When you first create a new Ubuntu server, you should perform some important configuration steps that will increase the security and usability of your server and give you a good foundation usage of your system. In this tutorial we will focus on initial server setup for Ubuntu 22.04.
Initial Server Setup for Ubuntu 22.04
Step 1 — Creating a New User
When you first access your Ubuntu 22.04 server after installation, you will do so as root user. The root user is the administrative user in a Linux environment with elevated privileges. Because of that, users are discouraged from using it regularly.
To avoid destroying your Ubuntu system intentionally or worse, by accident we will be setting up a new user account with reduced privileges for every-day use, and increased privileges on a need-be basis.
Once you log in as
root, you can add the new user account. In our examples going forward we will create a new user called ben. You can use a username that is more appropriate to you:
# adduser ben
Follow the prompts presented to your and remember to set a strong password. The information requested in the prompts are optional and can be skipped by simply pressing Enter.
Step 2 — Grant Administrative Privileges
The new user account (ben) is now available with regular account privileges. More often than not you will sometimes need to perform administrative tasks as the root user. It will be cumbersome to keep logging out of the current user to log in as root when the situation arises.
Ubuntu provides a more elegant way with superuser or root privileges for your user’s regular account. These privileges will allow your normal user to run commands with administrative privileges by prepending the word
sudo before the command.
There is a sudo system group that facilitates this feature. By default on Ubuntu 22.04, users who are members of the sudo group are allowed to use the sudo command.
As root, run this command to add your new user to the
# usermod -aG sudo ben
From now on, When logged in as ben you can execute commands that require superuser privileges using the word sudo.
Step 3 — Set up a Firewall
In Ubuntu 22.04 servers you can use the UFW firewall to restrict connections to certain services through specific ports and IPs. UFW is ideal for setting up a basic firewall rules.
Some applications installed via apt register their profiles with UFW. These profiles allow UFW to manage these applications by name rather than specifying the default ports.
You can examine the list of installed UFW profiles by typing:
# ufw app list
Output Available applications: OpenSSH
Here you can see that OpenSSH, the service that allows you to connect to your server using
ssh has a profile registered with UFW. You will need to make sure that the firewall allows SSH connections so that you can log into your server next time from a remote terminal. Allow these connections by typing:
# ufw allow OpenSSH
Now, you can enable the firewall:
# ufw enable
You can now view which connections are allowed through your firewall by typing:
# ufw status
Output Status: active To Action From -- ------ ---- OpenSSH ALLOW Anywhere OpenSSH (v6) ALLOW Anywhere (v6)

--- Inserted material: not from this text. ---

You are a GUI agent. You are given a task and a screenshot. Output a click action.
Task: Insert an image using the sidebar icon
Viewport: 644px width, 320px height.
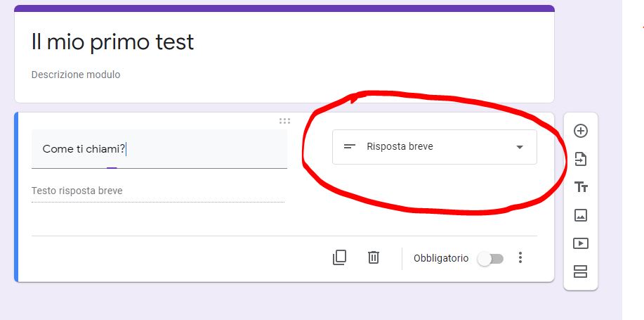(x=581, y=215)
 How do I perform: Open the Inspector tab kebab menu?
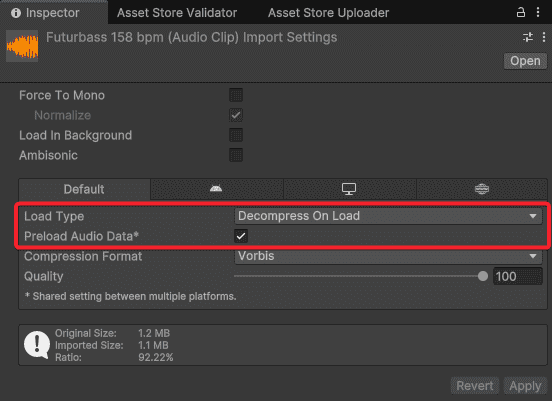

The output shows that the firewall is currently blocking all connections except for SSH through IPv4 and IPv6 addresses. When you install and configure other applications and services, you will need to repeat the same to adjust the firewall settings to allow the required traffic to your server targeting those services.
Step 4 — Confirm External Access for Your Regular User
You may want to open a new terminal before signing out of root in case there is some misconfiguration you can fix things before proceeding.
SSH access for your new user depends on whether your server’s root account uses a password or SSH keys for authentication. This would have been set up during server installation.
When root Account Uses Password Authentication
If you logged in to your root account using a password then password authentication is already enabled for SSH. With your new regular user, you can SSH to your new user account in the new terminal session using this command:
$ ssh ben@your_server_ip
Once logged in you can test the elevated administrative privileges using the following syntax,
$ sudo command for example:
$ sudo apt update
You will be prompted for your regular user’s password when using
sudo for the first time each session and periodically afterward when you have been idle for some time.
To enhance your server’s security, we strongly recommend setting up SSH keys instead of using password authentication.
When root Account Uses SSH Key Authentication
If you logged in to your root account using SSH keys, then password authentication is disabled for SSH. In that case the regular user will have to log in with an SSH key. You can do this by adding a copy of your local public key to your new user’s
This public key can be found in the root account’s
~/.ssh/authorized_keys file on the server. All you need to do is copy that file to the regular user’s home directory maintaining the directory structure, ownership, and permissions with one command using
# rsync --archive --chown=ben:ben ~/.ssh /home/ben
You may now open a new terminal session and log in using without a password:
$ ssh ben@your_server_ip
Keep in mind that you will be prompted for the regular user’s password when escalating privilges using sudo.
This is the initial server setup for Ubuntu 22.04 to lay as a foundation for making the best out of your server.
sudo privileges allows you to install other services and application as well as update and upgrade your system from the regular user account.